Textauszug ->
-*-
Es ist ja nicht so, dass Sachsen in den vergangenen Jahren nicht gespart hätte auf Teufel komm raus. Doch der Doppelhaushalt, den die Minderheitsregierung aus CDU und SPD jetzt vorgelegt hat, schneidet selbst da in die Finanzierung, wo frühere Landtage um ein bisschen Fortschritt gerungen haben. Wie bei der Bahnanbindung Leipzig–Chemnitz, deren Elektrifizierung jahrelang vertrödelt wurde. Jetzt sorgen Streichungen ausgerechnet zu diesem Projekt im neuen sächsischen Haushalt für Kopfschütteln.

Angesichts einer möglichen Sparvariante auf der Bahnstrecke Leipzig-Chemnitz zeigen sich Grünen im Sächsischen Landtag und aus den Stadträten in Leipzig und Chemnitz besorgt. Einige Zeitungen wie die „Freie Presse“ in Chemnitz berichteten, dass durch geringer eingestellte Planungsgelder im Landeshaushalt womöglich der eingleisige Abschnitt länger wird, als im vergangenen Jahr vereinbart.
-*-
Einträge der Sammlung
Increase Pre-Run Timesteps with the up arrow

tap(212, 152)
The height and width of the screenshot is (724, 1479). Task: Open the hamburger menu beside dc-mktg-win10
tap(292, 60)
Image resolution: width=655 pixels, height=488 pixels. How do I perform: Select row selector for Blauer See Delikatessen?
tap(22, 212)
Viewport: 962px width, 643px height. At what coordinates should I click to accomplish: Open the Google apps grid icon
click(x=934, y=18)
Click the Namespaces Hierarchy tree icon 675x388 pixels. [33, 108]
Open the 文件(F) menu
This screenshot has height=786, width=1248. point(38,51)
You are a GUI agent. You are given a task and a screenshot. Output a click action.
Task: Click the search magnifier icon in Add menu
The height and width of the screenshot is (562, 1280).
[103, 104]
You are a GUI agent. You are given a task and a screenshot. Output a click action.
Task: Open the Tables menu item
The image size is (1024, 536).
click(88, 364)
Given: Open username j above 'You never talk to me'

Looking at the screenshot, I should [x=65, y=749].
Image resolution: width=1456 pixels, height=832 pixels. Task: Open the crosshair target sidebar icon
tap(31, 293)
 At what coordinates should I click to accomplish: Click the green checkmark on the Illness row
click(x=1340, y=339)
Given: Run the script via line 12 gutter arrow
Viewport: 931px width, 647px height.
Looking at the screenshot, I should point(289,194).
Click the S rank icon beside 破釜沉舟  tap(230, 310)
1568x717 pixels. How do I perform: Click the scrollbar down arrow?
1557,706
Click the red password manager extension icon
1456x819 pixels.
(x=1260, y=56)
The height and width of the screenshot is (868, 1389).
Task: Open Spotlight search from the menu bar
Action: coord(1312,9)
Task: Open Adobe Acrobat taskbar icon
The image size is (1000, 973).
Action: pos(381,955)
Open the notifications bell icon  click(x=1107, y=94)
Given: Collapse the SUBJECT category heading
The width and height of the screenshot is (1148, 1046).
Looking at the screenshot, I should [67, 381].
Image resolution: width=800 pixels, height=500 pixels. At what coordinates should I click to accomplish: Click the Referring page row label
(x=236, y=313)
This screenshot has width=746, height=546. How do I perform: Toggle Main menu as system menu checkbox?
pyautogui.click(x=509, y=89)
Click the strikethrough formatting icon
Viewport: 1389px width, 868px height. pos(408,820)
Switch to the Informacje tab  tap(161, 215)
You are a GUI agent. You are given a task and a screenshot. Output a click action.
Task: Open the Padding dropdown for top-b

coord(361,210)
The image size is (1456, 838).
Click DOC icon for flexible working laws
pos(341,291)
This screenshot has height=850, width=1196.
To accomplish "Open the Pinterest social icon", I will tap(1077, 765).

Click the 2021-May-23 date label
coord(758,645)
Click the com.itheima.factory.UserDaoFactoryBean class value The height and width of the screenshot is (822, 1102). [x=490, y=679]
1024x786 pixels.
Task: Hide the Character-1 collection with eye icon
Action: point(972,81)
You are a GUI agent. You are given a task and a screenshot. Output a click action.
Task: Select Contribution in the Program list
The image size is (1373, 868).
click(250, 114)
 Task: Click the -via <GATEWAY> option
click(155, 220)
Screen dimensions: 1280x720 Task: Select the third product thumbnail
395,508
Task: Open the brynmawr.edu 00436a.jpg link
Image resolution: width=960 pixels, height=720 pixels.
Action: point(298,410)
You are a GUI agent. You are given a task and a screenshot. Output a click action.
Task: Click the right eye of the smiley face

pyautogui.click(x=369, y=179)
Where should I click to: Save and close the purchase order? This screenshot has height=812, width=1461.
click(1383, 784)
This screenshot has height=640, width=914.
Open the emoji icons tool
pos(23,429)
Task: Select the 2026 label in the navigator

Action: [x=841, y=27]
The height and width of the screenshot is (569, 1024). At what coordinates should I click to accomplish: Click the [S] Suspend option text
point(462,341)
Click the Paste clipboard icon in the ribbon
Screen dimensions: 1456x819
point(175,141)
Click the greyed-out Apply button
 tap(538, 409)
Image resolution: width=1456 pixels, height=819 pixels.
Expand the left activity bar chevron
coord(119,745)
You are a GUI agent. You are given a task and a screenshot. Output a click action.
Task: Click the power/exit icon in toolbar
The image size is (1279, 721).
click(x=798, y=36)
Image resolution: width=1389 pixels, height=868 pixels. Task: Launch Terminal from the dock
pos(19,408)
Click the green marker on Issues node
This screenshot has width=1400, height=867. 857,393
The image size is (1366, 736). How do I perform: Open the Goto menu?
-*-
Zu bearbeitende Aufgaben ->
(a) Nenne anhand des Textes über die Bahnstrecke Leipzig–Chemnitz die Parteien, die in Sachsen die Minderheitsregierung bilden.
(b) Schreibe den Text über die Bahnstrecke Leipzig–Chemnitz im Anschluss an seinen letzten Satz weiter.

Antworten zur Übung ->
(a) Die Minderheitsregierung besteht aus CDU und SPD.

(b)
Die Bahnstrecke ist für vor allem für die überregional pendelnde Bevölkerung der Städte Chemnitz und Leipzig neben jenen nach Dresden und Halle (Saale) eine der bedeutenden Achsen von und nach Leipzig bzw. von und nach Chemnitz.

Schon 2024 sorgte für Unverständnis, dass ein 2,6 Kilometer langer Abschnitt auf der Strecke eingleisig bleiben soll. Die Deutsche Bahn hatte freilich auch da schon gewünscht, einen wesentlich längeren Abschnitt eingleisig zu lassen, um Gelder zu sparen. Doch nun scheint genau dieses Szenario zu drohen.

„Nach den Berichten über die teils chaotischen Zustände auf der Bahnstrecke Leipzig–Chemnitz setzt eine mögliche Sparvariante beim dringend benötigten Ausbau dem Ganzen die Krone auf“, kommentiert Katja Meier, verkehrspolitische Sprecherin der Fraktion Bündnis 90 / Die Grünen im Sächsischen Landtag, den Vorgang.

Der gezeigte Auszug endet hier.